- _EXERCISE PROMPT_: Copy out every line of the material below exactly as it stands.
::::
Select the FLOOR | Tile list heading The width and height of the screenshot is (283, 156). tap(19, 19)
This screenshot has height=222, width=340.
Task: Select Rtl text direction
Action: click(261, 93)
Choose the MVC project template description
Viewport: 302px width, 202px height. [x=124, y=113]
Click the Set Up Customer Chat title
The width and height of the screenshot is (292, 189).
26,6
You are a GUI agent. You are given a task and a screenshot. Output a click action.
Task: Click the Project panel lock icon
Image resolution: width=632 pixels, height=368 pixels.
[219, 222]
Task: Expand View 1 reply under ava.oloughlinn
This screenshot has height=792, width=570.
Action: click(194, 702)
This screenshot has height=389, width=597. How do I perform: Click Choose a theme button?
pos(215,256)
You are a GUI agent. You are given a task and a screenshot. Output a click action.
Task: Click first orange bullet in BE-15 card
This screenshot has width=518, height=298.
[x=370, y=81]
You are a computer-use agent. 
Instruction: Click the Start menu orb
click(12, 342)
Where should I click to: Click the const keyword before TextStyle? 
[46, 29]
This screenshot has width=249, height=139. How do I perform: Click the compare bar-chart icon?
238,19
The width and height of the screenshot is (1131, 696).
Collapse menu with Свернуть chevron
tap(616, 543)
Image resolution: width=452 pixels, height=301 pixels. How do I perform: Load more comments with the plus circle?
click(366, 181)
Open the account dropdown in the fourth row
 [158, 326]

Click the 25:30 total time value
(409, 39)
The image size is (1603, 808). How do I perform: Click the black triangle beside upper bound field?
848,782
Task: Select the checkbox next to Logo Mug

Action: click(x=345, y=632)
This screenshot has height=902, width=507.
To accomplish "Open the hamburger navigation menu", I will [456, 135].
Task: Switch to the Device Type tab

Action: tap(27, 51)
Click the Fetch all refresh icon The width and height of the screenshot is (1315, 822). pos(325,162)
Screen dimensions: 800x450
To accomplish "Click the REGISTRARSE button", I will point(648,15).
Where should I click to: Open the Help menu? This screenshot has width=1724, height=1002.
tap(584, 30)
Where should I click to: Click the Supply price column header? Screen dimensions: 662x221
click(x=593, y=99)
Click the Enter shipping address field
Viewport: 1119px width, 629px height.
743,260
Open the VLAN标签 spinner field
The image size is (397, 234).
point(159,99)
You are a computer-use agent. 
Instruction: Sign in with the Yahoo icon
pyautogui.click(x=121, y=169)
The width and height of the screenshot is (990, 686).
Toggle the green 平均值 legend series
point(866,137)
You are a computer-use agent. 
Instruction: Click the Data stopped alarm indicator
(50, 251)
::::
- _SOLUTION FOR THIS PROBLEM_:
Select the FLOOR | Tile list heading The width and height of the screenshot is (283, 156). tap(19, 19)
This screenshot has height=222, width=340.
Task: Select Rtl text direction
Action: click(261, 93)
Choose the MVC project template description
Viewport: 302px width, 202px height. [x=124, y=113]
Click the Set Up Customer Chat title
The width and height of the screenshot is (292, 189).
26,6
You are a GUI agent. You are given a task and a screenshot. Output a click action.
Task: Click the Project panel lock icon
Image resolution: width=632 pixels, height=368 pixels.
[219, 222]
Task: Expand View 1 reply under ava.oloughlinn
This screenshot has height=792, width=570.
Action: click(194, 702)
This screenshot has height=389, width=597. How do I perform: Click Choose a theme button?
pos(215,256)
You are a GUI agent. You are given a task and a screenshot. Output a click action.
Task: Click first orange bullet in BE-15 card
This screenshot has width=518, height=298.
[x=370, y=81]
You are a computer-use agent. 
Instruction: Click the Start menu orb
click(12, 342)
Where should I click to: Click the const keyword before TextStyle? 
[46, 29]
This screenshot has width=249, height=139. How do I perform: Click the compare bar-chart icon?
238,19
The width and height of the screenshot is (1131, 696).
Collapse menu with Свернуть chevron
tap(616, 543)
Image resolution: width=452 pixels, height=301 pixels. How do I perform: Load more comments with the plus circle?
click(366, 181)
Open the account dropdown in the fourth row
 [158, 326]

Click the 25:30 total time value
(409, 39)
The image size is (1603, 808). How do I perform: Click the black triangle beside upper bound field?
848,782
Task: Select the checkbox next to Logo Mug

Action: click(x=345, y=632)
This screenshot has height=902, width=507.
To accomplish "Open the hamburger navigation menu", I will [456, 135].
Task: Switch to the Device Type tab

Action: tap(27, 51)
Click the Fetch all refresh icon The width and height of the screenshot is (1315, 822). pos(325,162)
Screen dimensions: 800x450
To accomplish "Click the REGISTRARSE button", I will point(648,15).
Where should I click to: Open the Help menu? This screenshot has width=1724, height=1002.
tap(584, 30)
Where should I click to: Click the Supply price column header? Screen dimensions: 662x221
click(x=593, y=99)
Click the Enter shipping address field
Viewport: 1119px width, 629px height.
743,260
Open the VLAN标签 spinner field
The image size is (397, 234).
point(159,99)
You are a computer-use agent. 
Instruction: Sign in with the Yahoo icon
pyautogui.click(x=121, y=169)
The width and height of the screenshot is (990, 686).
Toggle the green 平均值 legend series
point(866,137)
You are a computer-use agent. 
Instruction: Click the Data stopped alarm indicator
(50, 251)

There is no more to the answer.